• [PROMPT]: Give the lines of the data as a JSON list of strings, one string per line and no blank lines, starting with the line containing "[Search] (1223, 32)" and going on through the line containing "Email WarmUp (744, 1270)", both included.

• [DATA PROVIDED]:
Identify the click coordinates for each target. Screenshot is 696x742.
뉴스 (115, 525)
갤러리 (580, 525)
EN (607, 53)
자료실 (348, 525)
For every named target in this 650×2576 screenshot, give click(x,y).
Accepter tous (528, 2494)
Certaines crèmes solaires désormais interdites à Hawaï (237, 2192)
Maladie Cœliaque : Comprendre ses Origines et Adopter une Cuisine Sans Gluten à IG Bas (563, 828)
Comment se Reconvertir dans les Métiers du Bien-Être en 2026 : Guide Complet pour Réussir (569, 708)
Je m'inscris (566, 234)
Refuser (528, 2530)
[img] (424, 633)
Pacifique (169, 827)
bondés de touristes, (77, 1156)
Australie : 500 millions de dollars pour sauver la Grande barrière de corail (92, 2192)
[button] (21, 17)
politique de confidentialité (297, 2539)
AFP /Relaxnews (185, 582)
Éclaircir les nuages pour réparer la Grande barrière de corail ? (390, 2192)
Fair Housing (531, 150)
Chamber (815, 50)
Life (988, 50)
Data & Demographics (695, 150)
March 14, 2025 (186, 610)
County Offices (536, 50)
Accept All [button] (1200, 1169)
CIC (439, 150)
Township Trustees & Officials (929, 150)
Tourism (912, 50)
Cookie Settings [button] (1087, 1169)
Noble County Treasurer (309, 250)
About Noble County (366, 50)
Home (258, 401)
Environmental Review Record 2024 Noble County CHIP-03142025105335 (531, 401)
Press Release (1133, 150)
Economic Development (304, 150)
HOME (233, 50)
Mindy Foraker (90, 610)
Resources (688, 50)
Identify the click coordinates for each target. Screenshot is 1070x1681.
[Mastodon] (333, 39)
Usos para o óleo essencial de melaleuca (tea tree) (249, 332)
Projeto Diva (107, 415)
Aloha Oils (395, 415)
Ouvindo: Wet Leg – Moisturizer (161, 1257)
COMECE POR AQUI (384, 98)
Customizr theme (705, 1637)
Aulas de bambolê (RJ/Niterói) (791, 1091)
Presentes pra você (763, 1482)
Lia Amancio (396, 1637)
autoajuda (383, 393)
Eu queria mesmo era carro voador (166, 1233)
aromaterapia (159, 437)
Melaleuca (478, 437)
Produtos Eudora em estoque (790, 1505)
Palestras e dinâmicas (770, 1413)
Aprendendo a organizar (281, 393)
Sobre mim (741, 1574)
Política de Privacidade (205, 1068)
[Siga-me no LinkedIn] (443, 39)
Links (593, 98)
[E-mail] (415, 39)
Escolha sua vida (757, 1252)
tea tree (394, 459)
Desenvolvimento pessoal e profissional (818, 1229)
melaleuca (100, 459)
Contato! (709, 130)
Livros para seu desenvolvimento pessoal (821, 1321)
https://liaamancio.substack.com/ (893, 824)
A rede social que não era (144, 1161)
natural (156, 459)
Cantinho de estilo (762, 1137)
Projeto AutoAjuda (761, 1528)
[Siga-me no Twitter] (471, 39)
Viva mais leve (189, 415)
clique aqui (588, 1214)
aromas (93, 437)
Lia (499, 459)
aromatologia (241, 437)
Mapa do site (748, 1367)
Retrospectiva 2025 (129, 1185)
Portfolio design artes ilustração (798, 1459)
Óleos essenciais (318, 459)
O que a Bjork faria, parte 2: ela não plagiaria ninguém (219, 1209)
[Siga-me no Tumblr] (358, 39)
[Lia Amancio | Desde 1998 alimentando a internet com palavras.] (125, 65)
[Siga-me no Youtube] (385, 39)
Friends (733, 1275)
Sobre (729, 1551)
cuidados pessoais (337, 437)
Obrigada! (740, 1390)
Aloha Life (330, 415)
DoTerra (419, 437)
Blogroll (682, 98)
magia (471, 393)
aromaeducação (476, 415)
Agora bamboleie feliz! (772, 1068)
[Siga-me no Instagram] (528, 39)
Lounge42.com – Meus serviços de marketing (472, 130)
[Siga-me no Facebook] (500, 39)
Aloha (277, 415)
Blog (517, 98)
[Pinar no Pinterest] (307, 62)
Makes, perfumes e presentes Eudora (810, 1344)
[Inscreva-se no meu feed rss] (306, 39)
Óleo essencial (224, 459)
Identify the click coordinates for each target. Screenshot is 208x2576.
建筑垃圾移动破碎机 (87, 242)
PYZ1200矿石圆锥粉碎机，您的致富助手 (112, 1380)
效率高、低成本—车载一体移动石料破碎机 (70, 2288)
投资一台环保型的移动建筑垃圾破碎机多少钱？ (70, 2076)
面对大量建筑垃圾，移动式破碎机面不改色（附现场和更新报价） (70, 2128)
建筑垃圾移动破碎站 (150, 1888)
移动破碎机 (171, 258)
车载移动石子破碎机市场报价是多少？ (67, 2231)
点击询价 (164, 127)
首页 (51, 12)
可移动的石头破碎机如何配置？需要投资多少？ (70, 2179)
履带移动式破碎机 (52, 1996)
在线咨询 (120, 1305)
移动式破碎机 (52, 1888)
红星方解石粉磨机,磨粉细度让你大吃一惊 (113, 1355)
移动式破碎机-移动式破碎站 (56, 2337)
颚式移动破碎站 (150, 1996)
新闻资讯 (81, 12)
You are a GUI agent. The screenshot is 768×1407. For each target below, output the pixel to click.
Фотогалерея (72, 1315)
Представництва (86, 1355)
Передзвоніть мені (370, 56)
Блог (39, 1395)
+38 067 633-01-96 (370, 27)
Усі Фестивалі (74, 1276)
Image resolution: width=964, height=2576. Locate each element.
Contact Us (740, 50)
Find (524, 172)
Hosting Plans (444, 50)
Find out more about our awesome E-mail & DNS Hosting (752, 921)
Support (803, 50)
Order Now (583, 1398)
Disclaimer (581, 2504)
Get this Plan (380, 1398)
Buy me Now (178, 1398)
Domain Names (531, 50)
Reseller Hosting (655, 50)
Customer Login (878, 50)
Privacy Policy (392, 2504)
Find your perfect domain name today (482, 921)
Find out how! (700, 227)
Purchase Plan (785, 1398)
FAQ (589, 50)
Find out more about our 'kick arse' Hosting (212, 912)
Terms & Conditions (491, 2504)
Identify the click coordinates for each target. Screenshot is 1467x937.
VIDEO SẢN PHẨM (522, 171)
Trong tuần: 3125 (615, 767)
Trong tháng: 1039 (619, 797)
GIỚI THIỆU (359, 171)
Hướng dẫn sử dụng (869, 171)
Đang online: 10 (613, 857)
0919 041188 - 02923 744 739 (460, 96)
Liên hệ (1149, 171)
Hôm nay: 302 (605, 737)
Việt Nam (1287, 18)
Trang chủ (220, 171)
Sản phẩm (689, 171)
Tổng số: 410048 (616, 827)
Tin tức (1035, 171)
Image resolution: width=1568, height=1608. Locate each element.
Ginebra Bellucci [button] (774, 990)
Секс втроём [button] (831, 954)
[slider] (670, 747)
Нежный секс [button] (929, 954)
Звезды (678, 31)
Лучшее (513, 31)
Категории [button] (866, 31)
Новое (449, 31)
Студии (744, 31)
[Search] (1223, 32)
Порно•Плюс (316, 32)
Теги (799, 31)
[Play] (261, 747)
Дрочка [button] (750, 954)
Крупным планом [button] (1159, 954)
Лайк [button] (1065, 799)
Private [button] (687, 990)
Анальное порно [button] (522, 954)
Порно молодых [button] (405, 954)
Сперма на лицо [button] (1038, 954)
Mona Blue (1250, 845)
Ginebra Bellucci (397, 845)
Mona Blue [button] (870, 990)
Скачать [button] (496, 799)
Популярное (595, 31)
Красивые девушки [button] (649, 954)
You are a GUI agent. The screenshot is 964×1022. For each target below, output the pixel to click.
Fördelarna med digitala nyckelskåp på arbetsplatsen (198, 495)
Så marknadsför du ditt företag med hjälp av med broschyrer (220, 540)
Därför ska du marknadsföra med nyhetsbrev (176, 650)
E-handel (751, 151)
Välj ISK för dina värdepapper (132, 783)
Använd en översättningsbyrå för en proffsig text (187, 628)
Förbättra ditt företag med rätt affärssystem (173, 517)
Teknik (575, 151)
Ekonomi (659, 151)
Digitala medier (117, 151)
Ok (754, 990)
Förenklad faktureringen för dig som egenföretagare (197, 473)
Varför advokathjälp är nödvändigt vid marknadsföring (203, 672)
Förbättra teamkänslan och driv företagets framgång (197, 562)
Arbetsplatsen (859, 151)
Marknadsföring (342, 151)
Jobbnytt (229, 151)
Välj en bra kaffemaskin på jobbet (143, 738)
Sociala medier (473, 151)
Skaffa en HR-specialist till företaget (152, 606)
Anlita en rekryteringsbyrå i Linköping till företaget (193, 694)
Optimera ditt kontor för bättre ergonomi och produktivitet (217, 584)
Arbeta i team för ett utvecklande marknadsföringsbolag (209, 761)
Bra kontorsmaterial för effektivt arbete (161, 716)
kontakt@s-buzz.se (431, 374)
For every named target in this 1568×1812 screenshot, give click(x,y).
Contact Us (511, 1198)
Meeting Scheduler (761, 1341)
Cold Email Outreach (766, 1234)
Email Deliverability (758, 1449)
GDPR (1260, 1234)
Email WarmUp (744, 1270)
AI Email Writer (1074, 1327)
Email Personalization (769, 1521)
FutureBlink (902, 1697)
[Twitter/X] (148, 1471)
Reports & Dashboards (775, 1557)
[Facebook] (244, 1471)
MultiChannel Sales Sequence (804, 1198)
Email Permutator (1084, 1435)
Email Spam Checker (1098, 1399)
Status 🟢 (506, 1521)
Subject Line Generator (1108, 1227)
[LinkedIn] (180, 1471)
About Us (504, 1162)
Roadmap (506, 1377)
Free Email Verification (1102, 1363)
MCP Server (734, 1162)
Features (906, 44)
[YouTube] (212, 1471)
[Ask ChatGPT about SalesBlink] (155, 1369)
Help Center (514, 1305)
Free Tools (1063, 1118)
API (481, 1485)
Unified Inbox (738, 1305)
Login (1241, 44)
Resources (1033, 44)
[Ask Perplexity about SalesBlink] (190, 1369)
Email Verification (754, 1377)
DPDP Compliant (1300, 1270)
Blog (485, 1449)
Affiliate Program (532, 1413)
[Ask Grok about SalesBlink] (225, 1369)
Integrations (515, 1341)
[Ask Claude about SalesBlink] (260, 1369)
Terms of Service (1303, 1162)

• [ANSWER]:
[
  "[Search] (1223, 32)",
  "Порно•Плюс (316, 32)",
  "Теги (799, 31)",
  "[Play] (261, 747)",
  "Дрочка [button] (750, 954)",
  "Крупным планом [button] (1159, 954)",
  "Лайк [button] (1065, 799)",
  "Private [button] (687, 990)",
  "Анальное порно [button] (522, 954)",
  "Порно молодых [button] (405, 954)",
  "Сперма на лицо [button] (1038, 954)",
  "Mona Blue (1250, 845)",
  "Ginebra Bellucci (397, 845)",
  "Mona Blue [button] (870, 990)",
  "Скачать [button] (496, 799)",
  "Популярное (595, 31)",
  "Красивые девушки [button] (649, 954)",
  "You are a GUI agent. The screenshot is 964×1022. For each target below, output the pixel to click.",
  "Fördelarna med digitala nyckelskåp på arbetsplatsen (198, 495)",
  "Så marknadsför du ditt företag med hjälp av med broschyrer (220, 540)",
  "Därför ska du marknadsföra med nyhetsbrev (176, 650)",
  "E-handel (751, 151)",
  "Välj ISK för dina värdepapper (132, 783)",
  "Använd en översättningsbyrå för en proffsig text (187, 628)",
  "Förbättra ditt företag med rätt affärssystem (173, 517)",
  "Teknik (575, 151)",
  "Ekonomi (659, 151)",
  "Digitala medier (117, 151)",
  "Ok (754, 990)",
  "Förenklad faktureringen för dig som egenföretagare (197, 473)",
  "Varför advokathjälp är nödvändigt vid marknadsföring (203, 672)",
  "Förbättra teamkänslan och driv företagets framgång (197, 562)",
  "Arbetsplatsen (859, 151)",
  "Marknadsföring (342, 151)",
  "Jobbnytt (229, 151)",
  "Välj en bra kaffemaskin på jobbet (143, 738)",
  "Sociala medier (473, 151)",
  "Skaffa en HR-specialist till företaget (152, 606)",
  "Anlita en rekryteringsbyrå i Linköping till företaget (193, 694)",
  "Optimera ditt kontor för bättre ergonomi och produktivitet (217, 584)",
  "Arbeta i team för ett utvecklande marknadsföringsbolag (209, 761)",
  "Bra kontorsmaterial för effektivt arbete (161, 716)",
  "kontakt@s-buzz.se (431, 374)",
  "For every named target in this 1568×1812 screenshot, give click(x,y).",
  "Contact Us (511, 1198)",
  "Meeting Scheduler (761, 1341)",
  "Cold Email Outreach (766, 1234)",
  "Email Deliverability (758, 1449)",
  "GDPR (1260, 1234)",
  "Email WarmUp (744, 1270)"
]